彼女の顔から、みるみる血の気が引いていきました。「そんな話、聞いてない」と繰り返す彼女に、私は続けました。

 

「聞いてないんじゃなくて、都合のいい話だけ信じたんでしょ。あの人、あなたには何て言ってたの?」

 

彼女は唇を震わせながら、途切れ途切れに答えました。

 

「貯金はあるって……。家計は全部あなたが握っていて、自分のお金なのに自由に使えないって。いずれはまとまったお金も動かせるから、私のことも支えられるって……」

 

私は思わず息を吐きました。

 

夫は、借金を隠していただけではありません。自分を「金はあるのに妻に縛られている男」に仕立て、彼女に近づいていたのです。そして彼女もまた、その言葉にすがる理由があったのでした。

 

私は彼女に真実を伝えました。夫には前にも借金があったこと、私が一緒に返して許したこと、それなのに二度目だったこと。お小遣い制は、繰り返させないための管理だったこと。

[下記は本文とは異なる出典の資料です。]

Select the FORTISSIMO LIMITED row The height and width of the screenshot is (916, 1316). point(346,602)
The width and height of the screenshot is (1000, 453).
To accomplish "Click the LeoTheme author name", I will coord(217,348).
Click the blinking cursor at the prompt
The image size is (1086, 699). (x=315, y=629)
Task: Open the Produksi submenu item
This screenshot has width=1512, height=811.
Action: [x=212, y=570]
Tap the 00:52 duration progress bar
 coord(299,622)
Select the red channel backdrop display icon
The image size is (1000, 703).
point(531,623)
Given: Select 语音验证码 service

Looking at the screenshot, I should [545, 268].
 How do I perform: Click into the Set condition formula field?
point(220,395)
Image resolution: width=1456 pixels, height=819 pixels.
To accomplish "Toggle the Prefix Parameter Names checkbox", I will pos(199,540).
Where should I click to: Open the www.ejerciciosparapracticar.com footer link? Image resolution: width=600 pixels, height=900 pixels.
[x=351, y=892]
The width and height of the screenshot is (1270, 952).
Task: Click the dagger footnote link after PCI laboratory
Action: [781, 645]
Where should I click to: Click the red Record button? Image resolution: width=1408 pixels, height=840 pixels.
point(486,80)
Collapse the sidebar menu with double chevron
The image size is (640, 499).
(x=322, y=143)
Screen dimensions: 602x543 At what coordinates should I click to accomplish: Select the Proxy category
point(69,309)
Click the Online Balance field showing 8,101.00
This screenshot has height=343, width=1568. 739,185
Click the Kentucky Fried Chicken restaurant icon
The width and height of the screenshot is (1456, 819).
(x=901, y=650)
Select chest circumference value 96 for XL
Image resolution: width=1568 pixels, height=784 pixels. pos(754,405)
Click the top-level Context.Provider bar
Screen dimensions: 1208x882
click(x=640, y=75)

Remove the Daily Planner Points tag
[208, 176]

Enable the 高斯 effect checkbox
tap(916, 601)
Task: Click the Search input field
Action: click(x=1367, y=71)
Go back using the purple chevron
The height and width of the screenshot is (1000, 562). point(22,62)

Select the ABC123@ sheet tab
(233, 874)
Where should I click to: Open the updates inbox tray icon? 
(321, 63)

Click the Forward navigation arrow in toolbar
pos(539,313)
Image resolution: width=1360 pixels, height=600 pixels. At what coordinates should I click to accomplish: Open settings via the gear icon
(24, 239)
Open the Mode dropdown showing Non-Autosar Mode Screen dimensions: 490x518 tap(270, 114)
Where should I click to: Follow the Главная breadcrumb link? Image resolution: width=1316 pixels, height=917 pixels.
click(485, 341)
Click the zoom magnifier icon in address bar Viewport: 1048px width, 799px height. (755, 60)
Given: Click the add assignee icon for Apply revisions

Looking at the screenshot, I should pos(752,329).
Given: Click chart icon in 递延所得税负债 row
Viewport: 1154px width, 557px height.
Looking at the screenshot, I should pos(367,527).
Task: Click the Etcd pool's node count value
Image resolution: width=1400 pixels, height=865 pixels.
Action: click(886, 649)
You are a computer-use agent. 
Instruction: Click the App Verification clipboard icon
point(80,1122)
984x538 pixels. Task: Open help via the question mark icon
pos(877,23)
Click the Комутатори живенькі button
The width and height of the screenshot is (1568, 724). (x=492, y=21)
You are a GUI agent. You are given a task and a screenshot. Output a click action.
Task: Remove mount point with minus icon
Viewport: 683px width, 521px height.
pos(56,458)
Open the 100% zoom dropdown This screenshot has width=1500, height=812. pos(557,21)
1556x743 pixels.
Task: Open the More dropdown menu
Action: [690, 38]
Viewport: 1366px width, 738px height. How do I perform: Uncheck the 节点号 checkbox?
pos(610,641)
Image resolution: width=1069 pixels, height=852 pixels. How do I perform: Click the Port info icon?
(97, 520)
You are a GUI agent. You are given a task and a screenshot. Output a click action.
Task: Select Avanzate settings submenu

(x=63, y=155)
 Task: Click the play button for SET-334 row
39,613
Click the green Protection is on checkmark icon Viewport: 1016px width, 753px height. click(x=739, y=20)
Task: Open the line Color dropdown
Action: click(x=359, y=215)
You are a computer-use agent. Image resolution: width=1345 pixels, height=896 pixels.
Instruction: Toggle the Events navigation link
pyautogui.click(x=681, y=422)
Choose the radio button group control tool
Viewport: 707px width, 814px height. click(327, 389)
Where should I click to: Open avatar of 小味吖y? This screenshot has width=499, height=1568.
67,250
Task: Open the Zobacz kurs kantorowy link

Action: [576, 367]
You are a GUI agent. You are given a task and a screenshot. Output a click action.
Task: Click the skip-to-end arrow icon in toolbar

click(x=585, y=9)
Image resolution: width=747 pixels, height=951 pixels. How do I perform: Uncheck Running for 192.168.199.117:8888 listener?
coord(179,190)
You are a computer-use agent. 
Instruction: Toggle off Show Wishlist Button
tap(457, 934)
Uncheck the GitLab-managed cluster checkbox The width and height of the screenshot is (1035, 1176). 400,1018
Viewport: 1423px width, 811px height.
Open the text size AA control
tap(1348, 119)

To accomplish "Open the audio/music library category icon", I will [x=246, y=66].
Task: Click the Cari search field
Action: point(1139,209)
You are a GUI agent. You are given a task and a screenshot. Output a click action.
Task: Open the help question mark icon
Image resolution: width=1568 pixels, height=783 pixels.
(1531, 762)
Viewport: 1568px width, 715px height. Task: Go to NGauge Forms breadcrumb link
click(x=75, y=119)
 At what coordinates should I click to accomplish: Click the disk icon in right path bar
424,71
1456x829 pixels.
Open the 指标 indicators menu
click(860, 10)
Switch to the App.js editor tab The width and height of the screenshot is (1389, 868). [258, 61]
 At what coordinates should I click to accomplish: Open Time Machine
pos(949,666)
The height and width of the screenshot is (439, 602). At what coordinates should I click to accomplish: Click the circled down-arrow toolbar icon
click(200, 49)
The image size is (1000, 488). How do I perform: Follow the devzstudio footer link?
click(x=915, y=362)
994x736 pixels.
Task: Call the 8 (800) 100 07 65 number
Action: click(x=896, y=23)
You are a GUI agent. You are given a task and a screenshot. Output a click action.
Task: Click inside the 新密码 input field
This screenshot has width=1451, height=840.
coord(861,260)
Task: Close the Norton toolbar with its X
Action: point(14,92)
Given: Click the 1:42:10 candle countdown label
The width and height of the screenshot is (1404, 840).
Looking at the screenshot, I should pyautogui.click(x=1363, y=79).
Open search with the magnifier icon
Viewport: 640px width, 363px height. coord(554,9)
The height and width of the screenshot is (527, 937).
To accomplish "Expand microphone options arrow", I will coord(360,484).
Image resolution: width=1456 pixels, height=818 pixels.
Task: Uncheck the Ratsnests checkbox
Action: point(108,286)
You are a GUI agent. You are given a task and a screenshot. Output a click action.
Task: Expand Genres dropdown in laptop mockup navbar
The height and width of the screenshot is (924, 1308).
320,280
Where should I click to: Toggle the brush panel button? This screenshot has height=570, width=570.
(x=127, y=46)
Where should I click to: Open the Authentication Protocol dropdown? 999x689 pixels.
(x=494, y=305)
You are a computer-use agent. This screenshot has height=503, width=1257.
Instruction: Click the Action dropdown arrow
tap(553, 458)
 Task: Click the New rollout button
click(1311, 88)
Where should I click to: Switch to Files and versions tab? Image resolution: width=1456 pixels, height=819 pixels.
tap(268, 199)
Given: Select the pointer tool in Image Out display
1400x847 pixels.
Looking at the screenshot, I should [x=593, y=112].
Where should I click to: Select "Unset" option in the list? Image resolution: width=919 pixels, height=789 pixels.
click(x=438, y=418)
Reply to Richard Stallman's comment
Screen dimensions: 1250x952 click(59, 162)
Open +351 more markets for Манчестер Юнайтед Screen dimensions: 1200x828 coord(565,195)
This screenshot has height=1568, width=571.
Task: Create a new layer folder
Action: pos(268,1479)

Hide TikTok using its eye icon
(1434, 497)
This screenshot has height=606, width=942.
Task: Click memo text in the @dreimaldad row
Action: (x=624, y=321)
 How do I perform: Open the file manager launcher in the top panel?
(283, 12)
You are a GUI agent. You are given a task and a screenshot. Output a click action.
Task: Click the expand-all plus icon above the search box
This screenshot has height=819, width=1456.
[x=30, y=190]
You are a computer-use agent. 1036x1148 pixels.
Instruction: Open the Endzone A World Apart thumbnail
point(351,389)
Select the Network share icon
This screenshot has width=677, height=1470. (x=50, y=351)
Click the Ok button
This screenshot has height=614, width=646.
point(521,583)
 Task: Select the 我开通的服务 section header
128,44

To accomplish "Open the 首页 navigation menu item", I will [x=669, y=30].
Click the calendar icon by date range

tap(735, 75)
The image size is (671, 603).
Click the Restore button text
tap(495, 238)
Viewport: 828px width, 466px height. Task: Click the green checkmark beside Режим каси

「この骨折ね。督促状を問い詰めたら、彼が書類を抱えて逃げようとして、私が追いかけた拍子に転んだの。彼、一度は振り返ったのに、私を置いたまま逃げたのよ」


「えっ……そんな人だったの?」


「でも、その人と再婚するんだよね。借金800万円、競馬癖、修羅場になったら逃げる人。全部込みで結婚してあげるなんて、やさしいね」


「ちょっと待って。私、やっぱり一度、考え直す!」


彼女は青ざめたまま、逃げるように帰っていきました。


数日後、彼女から連絡がありました。夫の借金は本当だったと、声を震わせています。

 

そして、彼女は泣きながら打ち明けました。

 

自分も、カフェ開業に失敗して300万円の借金を抱えていたこと。返済が苦しく、仕事の話を避けていたこと。夫から「俺には貯金がある」「妻と別れれば金は自由になる」「困っているなら助けられる」と聞かされ、本気で頼れる相手だと思ったこと。

 

「だからって、あなたを裏切っていい理由にはならないけど……私、あの人と一緒になれば、やり直せると思ってた」

 

私は、返す言葉がありませんでした。

 

借金を隠しながら、裕福な男を装った夫。借金を隠しながら、その経済力を当てにして近づいた親友。

 

合わせて1100万円を抱えた2人が、互いを「自分を救ってくれる相手」だと思い込んでいたのです。

 

 

 

弁護士を通して

夫は復縁を迫ってきました。彼女に借金があると知った途端、「やっぱりお前しかいない」と言ってきたのです。

 

「浮気はもう夫婦関係が終わってからだから、慰謝料は払わない」と言い張る夫と、私はそれ以上、言い争いませんでした。その通話も録音し、弁護士に相談しました。

 

撮っておいた督促状の写真、けがをした日の経緯を記録したメモ、診断書、夫と彼女が同居を認めたメッセージ、そして、夫が関係を認めた録音データ。離婚の手続きと、慰謝料や財産分与の請求は、すべて弁護士を通して進めることにしたのです。感情で言い負かすのではなく、事実だけを、必要な相手に渡せばいい。そう思えるようになっていました。

 

 

退院した今、私は実家の両親や職場の同僚に支えられながら、なんとか仕事と生活を回しています。あれだけ進まなかった食事も、今は普通にとれるようになりました。夜中に何度も目が覚めることも、なくなったのです。


睡眠と食欲が戻ったおかげか、リハビリも順調で、先日の診察では「順調ですね」と言われました。あの病室で天井を見上げていた頃が、ずいぶん遠く感じられます。


あの二人は、結婚こそやめたものの、同棲は続けているそうです。夫は一人では家賃を払えず、彼女は引っ越し費用も出せない。食材代を出せ、家賃は俺が負担している。そんな口論が絶えないと、人づてに聞きました。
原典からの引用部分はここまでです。